O diálogo relatado ocorre entre Locatelli aos 34 anos de idade e Dom Antônio Zattera aos 50 (pessoas reais, situação imaginada, supostamente em 1949). Outros personagens históricos mencionados: Emilio Sessa, pintor assistente de Locatelli, e o padre Giordani, então pároco da Igreja de São Pelegrino.
Zattera (C) no Vaticano em 1950 |
Com tal pensamento, Dom Antonio olhou pela janela o dia sombrio que se arrastava lá fora. Estatura mediana, rosto redondo, o religioso tinha nos olhos sua principal característica. Eram levemente piscos, denotando grande inteligência e perspicácia. À beira de completar cinquenta e cinco anos, Dom Antonio sentia-se em crise. De fé? Não necessariamente, afirmava de quando em quando. Parado à frente da janela, observava a chuva tamborilando nos telhados da vizinhança do Bispado. Chuva que começara forte às primeiras horas da manhã, mas àquela hora da tarde, pouco depois das quatorze horas, amainara.

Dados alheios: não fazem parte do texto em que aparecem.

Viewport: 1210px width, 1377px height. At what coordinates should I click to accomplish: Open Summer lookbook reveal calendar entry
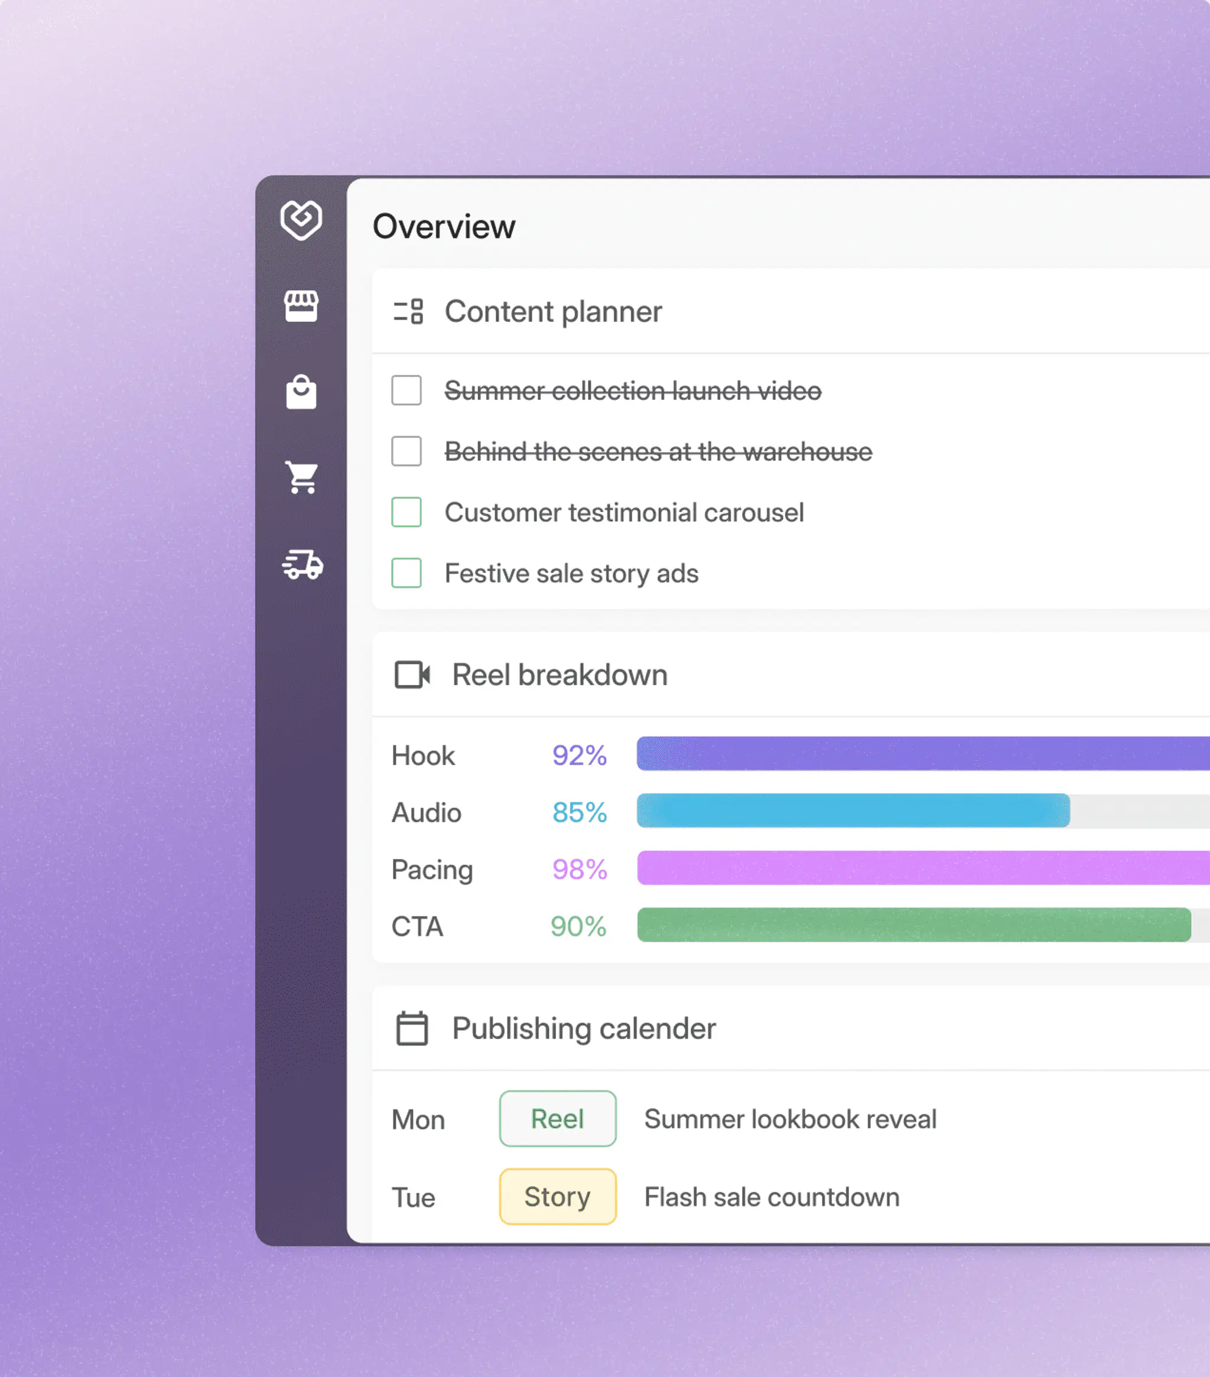coord(790,1119)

O bispo esfregou as mãos frias, batendo levemente os pés no chão. O frio úmido subia-lhe pernas acima, entorpecendo-as. Não tinha na memória lembrança de inverno tão rigoroso em Pelotas. Coçou o queixo bem escanhoado, avaliando a situação na qual fora envolvido à revelia. Era o responsável pela vinda de Aldo Locatelli à cidade. Não podia, entretanto, responsabilizar-se pelos seus atos.
Seus dias na cidade talvez já estejam contados. O Pe. Eugênio Giordani ficou bastante impressionado com o trabalho de Locatelli, e por certo irá contratá-lo para decorar a Igreja de São Pelegrino, em Caxias do Sul. Isso seria formidável! Mão às costas, dirigiu-se à mesa de trabalho, sentando-se. Ouviu passos no corredor. Seria ele? Que bom que fosse, pois desejava resolver aquela situação com a máxima urgência. Os mexericos que corriam pela cidade o estavam incomodando.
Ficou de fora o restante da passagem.